Brief - Locate every line in the records below that contains the word "should", and copy each of those lines.

Dataset records -
__________

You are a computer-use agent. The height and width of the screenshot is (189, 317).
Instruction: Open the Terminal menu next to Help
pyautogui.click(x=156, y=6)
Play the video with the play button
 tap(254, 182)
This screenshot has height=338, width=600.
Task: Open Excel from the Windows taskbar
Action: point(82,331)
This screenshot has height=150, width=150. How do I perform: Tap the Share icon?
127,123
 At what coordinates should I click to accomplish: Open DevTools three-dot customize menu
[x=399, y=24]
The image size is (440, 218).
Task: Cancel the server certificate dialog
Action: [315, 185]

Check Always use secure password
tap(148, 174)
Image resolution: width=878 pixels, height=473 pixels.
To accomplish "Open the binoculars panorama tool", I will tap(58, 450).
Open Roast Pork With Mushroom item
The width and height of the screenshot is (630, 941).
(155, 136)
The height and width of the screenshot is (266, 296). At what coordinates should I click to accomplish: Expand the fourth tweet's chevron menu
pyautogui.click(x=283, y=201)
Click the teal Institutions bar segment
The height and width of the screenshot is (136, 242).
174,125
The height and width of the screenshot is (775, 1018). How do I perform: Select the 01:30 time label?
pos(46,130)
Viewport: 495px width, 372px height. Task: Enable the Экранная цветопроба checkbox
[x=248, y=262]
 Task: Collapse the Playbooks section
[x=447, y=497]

__________

Answer to this task -
 At what coordinates should I click to accomplish: Open DevTools three-dot customize menu
The height and width of the screenshot is (266, 296). At what coordinates should I click to accomplish: Expand the fourth tweet's chevron menu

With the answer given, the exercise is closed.